Poderemos realmente acreditar que as nossas fotografias de infância são de pessoas numericamente distintas de nós? Também isso exigiria uma revisão radical de crenças. Mas às vezes é precisamente isso o que a filosofia pede.
autor: Theodore Sider - Universidade de Rutgers
Tradução de Vítor Guerreiro
Retirado de Riddles of Existence, de de Earl Conee e Theodore Sider (Londres: Clarendon Press, 2005).
fonte:
http://criticanarede.com/met_idpessoal.html----------------------------------------------------
Sugestões de leitura
A antologia de John Perry Personal Identity (University of California Press, 1975) é uma excelente fonte para leituras adicionais acerca da identidade pessoal. Contém um excerto de John Locke em defesa da perspectiva da continuidade psicológica, um ensaio de Derek Parfit que argumenta que a identidade pessoal não é tão importante como normalmente pensamos que seja, um artigo de Thomas Nagel sobre a bissecção cerebral, e muitos outros artigos de interesse. A introdução de Perry à antologia é também excelente.

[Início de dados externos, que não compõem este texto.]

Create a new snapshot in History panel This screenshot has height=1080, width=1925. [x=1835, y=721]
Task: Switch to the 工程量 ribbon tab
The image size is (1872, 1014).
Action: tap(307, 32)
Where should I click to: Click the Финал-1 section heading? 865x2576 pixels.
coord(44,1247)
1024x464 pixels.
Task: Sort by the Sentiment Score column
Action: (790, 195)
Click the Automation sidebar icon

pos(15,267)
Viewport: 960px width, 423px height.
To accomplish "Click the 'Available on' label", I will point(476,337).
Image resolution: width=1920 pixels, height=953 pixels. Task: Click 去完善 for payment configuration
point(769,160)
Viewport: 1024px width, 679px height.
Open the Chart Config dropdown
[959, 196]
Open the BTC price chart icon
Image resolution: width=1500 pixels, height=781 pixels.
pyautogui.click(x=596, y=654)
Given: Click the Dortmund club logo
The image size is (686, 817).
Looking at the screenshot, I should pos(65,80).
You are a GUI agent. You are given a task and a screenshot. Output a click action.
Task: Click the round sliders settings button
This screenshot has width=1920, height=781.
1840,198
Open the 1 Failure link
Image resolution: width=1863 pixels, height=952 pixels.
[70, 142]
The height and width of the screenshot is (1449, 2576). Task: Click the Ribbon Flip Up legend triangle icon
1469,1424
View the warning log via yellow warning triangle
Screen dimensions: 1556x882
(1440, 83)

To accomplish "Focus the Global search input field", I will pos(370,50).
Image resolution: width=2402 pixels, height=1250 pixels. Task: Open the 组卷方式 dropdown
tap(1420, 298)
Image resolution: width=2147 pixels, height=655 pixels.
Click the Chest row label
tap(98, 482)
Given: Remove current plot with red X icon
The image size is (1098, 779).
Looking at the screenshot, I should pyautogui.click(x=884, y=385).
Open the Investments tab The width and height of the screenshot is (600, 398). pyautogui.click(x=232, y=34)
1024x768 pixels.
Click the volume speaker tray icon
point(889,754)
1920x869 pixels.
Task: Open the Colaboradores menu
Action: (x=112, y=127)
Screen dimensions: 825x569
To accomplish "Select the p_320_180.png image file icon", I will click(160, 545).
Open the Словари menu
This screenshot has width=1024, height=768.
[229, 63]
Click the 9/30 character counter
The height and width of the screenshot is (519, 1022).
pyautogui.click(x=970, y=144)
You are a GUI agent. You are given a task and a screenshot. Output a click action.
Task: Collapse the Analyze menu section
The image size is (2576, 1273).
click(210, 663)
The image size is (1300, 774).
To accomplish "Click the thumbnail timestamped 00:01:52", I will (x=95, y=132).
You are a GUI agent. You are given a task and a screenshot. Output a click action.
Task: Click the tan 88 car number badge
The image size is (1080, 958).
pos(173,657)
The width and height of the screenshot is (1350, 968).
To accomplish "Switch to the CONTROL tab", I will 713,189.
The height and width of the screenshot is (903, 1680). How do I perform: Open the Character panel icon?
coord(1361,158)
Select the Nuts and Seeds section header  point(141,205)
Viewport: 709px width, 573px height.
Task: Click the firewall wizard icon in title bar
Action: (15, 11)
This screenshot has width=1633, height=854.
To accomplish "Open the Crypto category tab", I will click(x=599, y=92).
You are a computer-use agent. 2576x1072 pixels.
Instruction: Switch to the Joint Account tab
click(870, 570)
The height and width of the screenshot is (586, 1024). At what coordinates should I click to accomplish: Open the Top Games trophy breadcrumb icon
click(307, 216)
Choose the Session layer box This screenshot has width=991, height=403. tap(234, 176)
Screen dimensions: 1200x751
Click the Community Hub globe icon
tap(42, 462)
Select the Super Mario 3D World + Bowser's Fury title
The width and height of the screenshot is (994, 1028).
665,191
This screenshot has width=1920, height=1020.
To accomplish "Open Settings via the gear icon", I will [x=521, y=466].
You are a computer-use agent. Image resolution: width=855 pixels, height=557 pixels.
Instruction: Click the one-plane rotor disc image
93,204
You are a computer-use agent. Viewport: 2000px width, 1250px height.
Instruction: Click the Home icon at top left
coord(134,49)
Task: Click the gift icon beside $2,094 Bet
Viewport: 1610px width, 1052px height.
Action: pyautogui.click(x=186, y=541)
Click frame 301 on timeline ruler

Outro bom livro, também intitulado Personal Identity, é da co-autoria de Sydney Shoemaker e Richard Swinburne (Blackwell, 1984). A primeira parte, redigida por Swinburne, defende a teoria da identidade pessoal com base na alma e é particularmente acessível. A segunda parte, redigida por Shoemaker, defende a perspectiva da continuidade psicológica.
Bernard Williams introduz o problema da duplicação em "Personal Identity and Individuation", no seu livro Problems of the Self (Cambridge University Press, 1973).